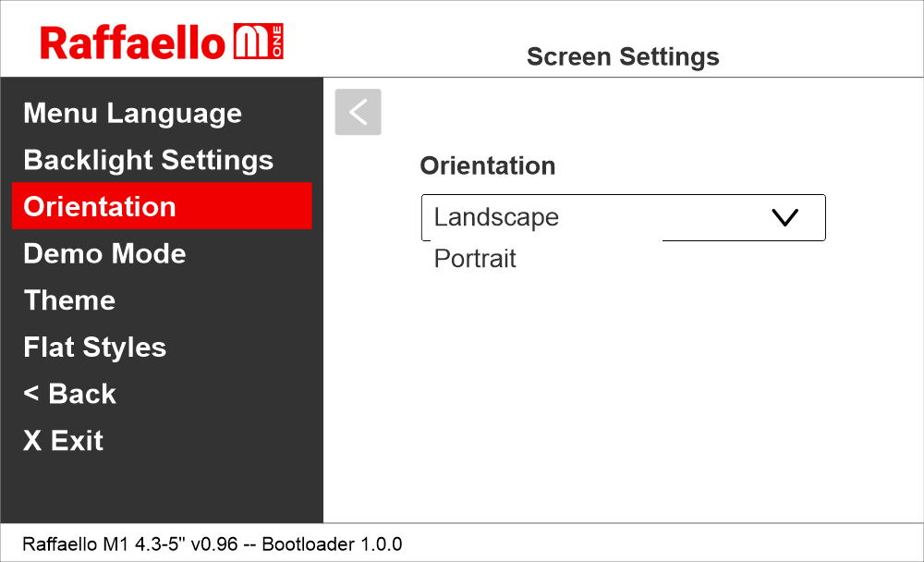Expand the dropdown using the chevron arrow
This screenshot has width=924, height=562.
784,217
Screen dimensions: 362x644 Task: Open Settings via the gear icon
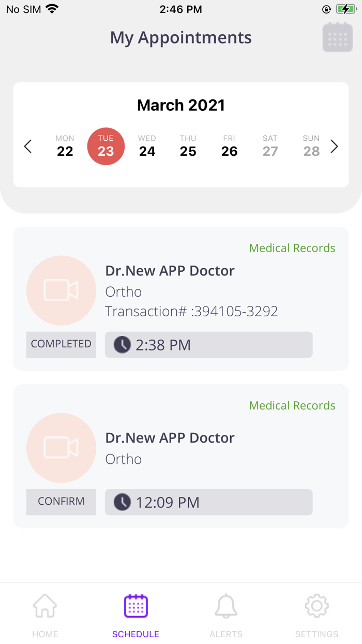tap(316, 605)
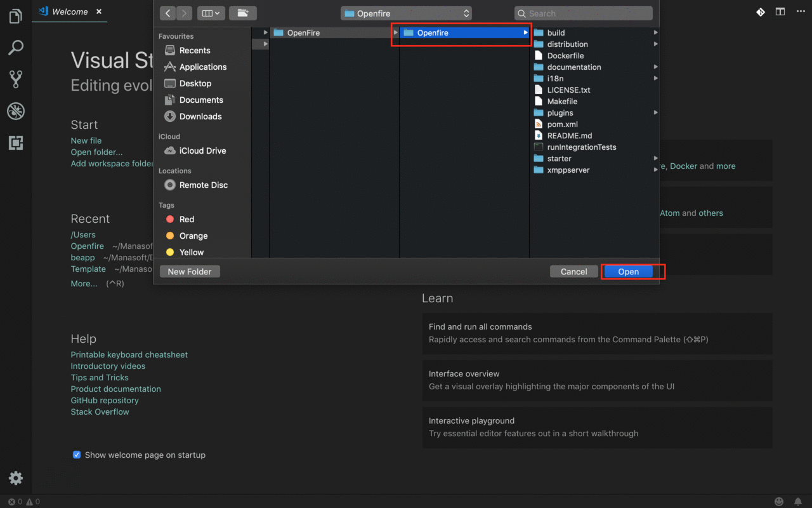Open the Source Control view
812x508 pixels.
tap(16, 79)
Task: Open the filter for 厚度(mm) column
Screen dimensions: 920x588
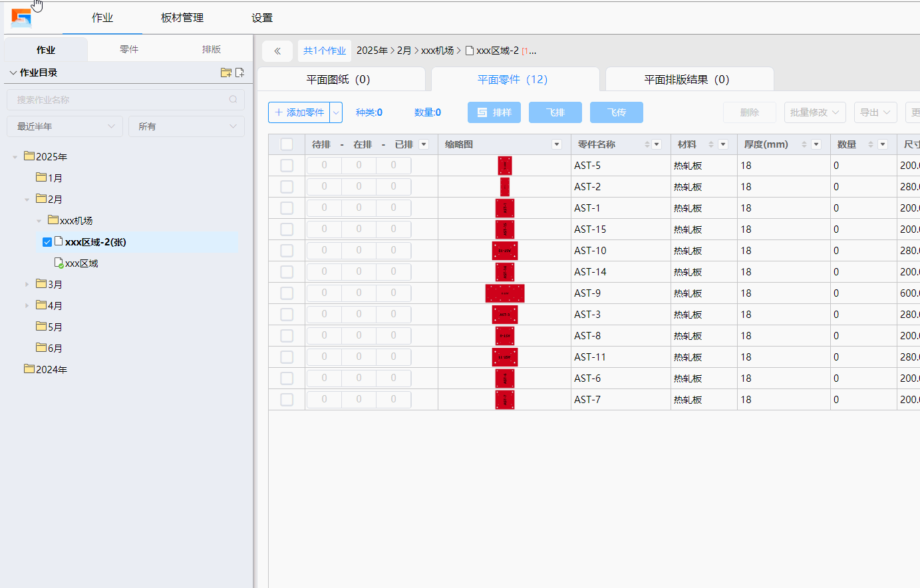Action: [x=816, y=144]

§ §

**Prompt**: Retype, word for word, only the line holding "Task: Open the filter for 厚度(mm) column" and the lines after it through the final line of the listing above, and leave every picture out.

**Response to the exercise**:
Task: Open the filter for 厚度(mm) column
Screen dimensions: 920x588
Action: [x=816, y=144]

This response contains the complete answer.